-- Start Items --

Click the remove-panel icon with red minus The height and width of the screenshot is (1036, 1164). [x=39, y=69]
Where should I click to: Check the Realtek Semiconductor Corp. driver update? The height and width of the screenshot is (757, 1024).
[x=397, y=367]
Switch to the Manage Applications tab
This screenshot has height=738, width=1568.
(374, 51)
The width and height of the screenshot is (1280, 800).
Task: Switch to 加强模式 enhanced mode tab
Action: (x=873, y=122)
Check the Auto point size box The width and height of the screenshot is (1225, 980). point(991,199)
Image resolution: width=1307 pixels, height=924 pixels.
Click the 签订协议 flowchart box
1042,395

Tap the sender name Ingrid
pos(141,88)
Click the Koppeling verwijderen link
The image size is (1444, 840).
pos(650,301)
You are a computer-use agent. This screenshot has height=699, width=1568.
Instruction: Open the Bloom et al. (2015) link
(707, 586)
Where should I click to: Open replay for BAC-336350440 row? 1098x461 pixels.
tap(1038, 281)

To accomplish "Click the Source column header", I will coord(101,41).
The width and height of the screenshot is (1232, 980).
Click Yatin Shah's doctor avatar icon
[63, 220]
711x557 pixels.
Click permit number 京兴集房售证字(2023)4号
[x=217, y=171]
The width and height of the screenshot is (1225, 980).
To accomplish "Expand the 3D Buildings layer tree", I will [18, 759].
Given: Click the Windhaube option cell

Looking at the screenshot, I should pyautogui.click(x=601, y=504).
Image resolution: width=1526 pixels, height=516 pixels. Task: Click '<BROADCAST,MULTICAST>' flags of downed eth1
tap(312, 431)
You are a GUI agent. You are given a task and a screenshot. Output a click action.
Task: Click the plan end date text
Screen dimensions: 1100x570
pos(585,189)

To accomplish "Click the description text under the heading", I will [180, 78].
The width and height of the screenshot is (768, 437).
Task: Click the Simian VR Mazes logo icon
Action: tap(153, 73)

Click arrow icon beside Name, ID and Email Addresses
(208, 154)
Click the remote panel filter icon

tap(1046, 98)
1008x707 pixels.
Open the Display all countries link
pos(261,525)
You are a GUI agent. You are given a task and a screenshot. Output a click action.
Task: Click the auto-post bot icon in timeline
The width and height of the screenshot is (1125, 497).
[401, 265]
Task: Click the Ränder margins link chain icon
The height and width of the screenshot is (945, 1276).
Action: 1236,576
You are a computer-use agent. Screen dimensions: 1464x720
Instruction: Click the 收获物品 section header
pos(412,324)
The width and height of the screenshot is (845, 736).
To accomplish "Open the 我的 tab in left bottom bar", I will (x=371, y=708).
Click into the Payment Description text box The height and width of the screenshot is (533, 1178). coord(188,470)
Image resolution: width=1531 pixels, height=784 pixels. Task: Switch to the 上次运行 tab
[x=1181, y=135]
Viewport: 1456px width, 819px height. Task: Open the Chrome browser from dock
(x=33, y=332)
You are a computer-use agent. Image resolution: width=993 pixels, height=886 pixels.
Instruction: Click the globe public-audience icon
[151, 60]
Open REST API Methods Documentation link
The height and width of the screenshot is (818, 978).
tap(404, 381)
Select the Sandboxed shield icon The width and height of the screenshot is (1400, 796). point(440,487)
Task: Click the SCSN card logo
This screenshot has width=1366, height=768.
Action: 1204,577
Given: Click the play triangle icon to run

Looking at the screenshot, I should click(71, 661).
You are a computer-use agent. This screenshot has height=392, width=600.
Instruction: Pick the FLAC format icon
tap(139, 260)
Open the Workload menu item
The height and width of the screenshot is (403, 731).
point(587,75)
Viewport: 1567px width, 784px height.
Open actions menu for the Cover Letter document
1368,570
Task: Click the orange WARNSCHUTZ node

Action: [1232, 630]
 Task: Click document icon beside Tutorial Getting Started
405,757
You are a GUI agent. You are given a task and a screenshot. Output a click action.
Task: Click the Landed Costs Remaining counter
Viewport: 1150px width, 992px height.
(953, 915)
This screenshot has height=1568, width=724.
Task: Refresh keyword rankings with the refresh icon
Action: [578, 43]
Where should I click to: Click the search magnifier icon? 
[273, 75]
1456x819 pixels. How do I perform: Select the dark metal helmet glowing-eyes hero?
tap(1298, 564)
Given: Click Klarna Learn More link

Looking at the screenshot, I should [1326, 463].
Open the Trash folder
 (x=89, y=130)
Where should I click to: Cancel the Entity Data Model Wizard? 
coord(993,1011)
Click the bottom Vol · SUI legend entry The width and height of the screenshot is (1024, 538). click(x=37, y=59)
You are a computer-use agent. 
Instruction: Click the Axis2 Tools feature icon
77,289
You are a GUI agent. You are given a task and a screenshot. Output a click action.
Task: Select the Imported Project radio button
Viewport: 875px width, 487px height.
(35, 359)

-- End Items --

§ **Required task**
Rewrite the data above, substituting "Where do I click to" for every occurrence of "Where should I click to" and leaving everything else unchanged.

§ **Complete output**
Click the remove-panel icon with red minus The height and width of the screenshot is (1036, 1164). [x=39, y=69]
Where do I click to: Check the Realtek Semiconductor Corp. driver update? The height and width of the screenshot is (757, 1024).
[x=397, y=367]
Switch to the Manage Applications tab
This screenshot has height=738, width=1568.
(374, 51)
The width and height of the screenshot is (1280, 800).
Task: Switch to 加强模式 enhanced mode tab
Action: (x=873, y=122)
Check the Auto point size box The width and height of the screenshot is (1225, 980). point(991,199)
Image resolution: width=1307 pixels, height=924 pixels.
Click the 签订协议 flowchart box
1042,395

Tap the sender name Ingrid
pos(141,88)
Click the Koppeling verwijderen link
The image size is (1444, 840).
pos(650,301)
You are a computer-use agent. This screenshot has height=699, width=1568.
Instruction: Open the Bloom et al. (2015) link
(707, 586)
Where do I click to: Open replay for BAC-336350440 row? 1098x461 pixels.
tap(1038, 281)

To accomplish "Click the Source column header", I will coord(101,41).
The width and height of the screenshot is (1232, 980).
Click Yatin Shah's doctor avatar icon
[63, 220]
711x557 pixels.
Click permit number 京兴集房售证字(2023)4号
[x=217, y=171]
The width and height of the screenshot is (1225, 980).
To accomplish "Expand the 3D Buildings layer tree", I will [18, 759].
Given: Click the Windhaube option cell

Looking at the screenshot, I should pyautogui.click(x=601, y=504).
Image resolution: width=1526 pixels, height=516 pixels. Task: Click '<BROADCAST,MULTICAST>' flags of downed eth1
tap(312, 431)
You are a GUI agent. You are given a task and a screenshot. Output a click action.
Task: Click the plan end date text
Screen dimensions: 1100x570
pos(585,189)

To accomplish "Click the description text under the heading", I will [180, 78].
The width and height of the screenshot is (768, 437).
Task: Click the Simian VR Mazes logo icon
Action: tap(153, 73)

Click arrow icon beside Name, ID and Email Addresses
(208, 154)
Click the remote panel filter icon

tap(1046, 98)
1008x707 pixels.
Open the Display all countries link
pos(261,525)
You are a GUI agent. You are given a task and a screenshot. Output a click action.
Task: Click the auto-post bot icon in timeline
The width and height of the screenshot is (1125, 497).
[401, 265]
Task: Click the Ränder margins link chain icon
The height and width of the screenshot is (945, 1276).
Action: 1236,576
You are a computer-use agent. Screen dimensions: 1464x720
Instruction: Click the 收获物品 section header
pos(412,324)
The width and height of the screenshot is (845, 736).
To accomplish "Open the 我的 tab in left bottom bar", I will (x=371, y=708).
Click into the Payment Description text box The height and width of the screenshot is (533, 1178). coord(188,470)
Image resolution: width=1531 pixels, height=784 pixels. Task: Switch to the 上次运行 tab
[x=1181, y=135]
Viewport: 1456px width, 819px height. Task: Open the Chrome browser from dock
(x=33, y=332)
You are a computer-use agent. Image resolution: width=993 pixels, height=886 pixels.
Instruction: Click the globe public-audience icon
[151, 60]
Open REST API Methods Documentation link
The height and width of the screenshot is (818, 978).
tap(404, 381)
Select the Sandboxed shield icon The width and height of the screenshot is (1400, 796). point(440,487)
Task: Click the SCSN card logo
This screenshot has width=1366, height=768.
Action: 1204,577
Given: Click the play triangle icon to run

Looking at the screenshot, I should click(71, 661).
You are a computer-use agent. This screenshot has height=392, width=600.
Instruction: Pick the FLAC format icon
tap(139, 260)
Open the Workload menu item
The height and width of the screenshot is (403, 731).
point(587,75)
Viewport: 1567px width, 784px height.
Open actions menu for the Cover Letter document
1368,570
Task: Click the orange WARNSCHUTZ node

Action: [1232, 630]
 Task: Click document icon beside Tutorial Getting Started
405,757
You are a GUI agent. You are given a task and a screenshot. Output a click action.
Task: Click the Landed Costs Remaining counter
Viewport: 1150px width, 992px height.
(953, 915)
This screenshot has height=1568, width=724.
Task: Refresh keyword rankings with the refresh icon
Action: [578, 43]
Where do I click to: Click the search magnifier icon? 
[273, 75]
1456x819 pixels. How do I perform: Select the dark metal helmet glowing-eyes hero?
tap(1298, 564)
Given: Click Klarna Learn More link

Looking at the screenshot, I should [1326, 463].
Open the Trash folder
 (x=89, y=130)
Where do I click to: Cancel the Entity Data Model Wizard? 
coord(993,1011)
Click the bottom Vol · SUI legend entry The width and height of the screenshot is (1024, 538). click(x=37, y=59)
You are a computer-use agent. 
Instruction: Click the Axis2 Tools feature icon
77,289
You are a GUI agent. You are given a task and a screenshot. Output a click action.
Task: Select the Imported Project radio button
Viewport: 875px width, 487px height.
(35, 359)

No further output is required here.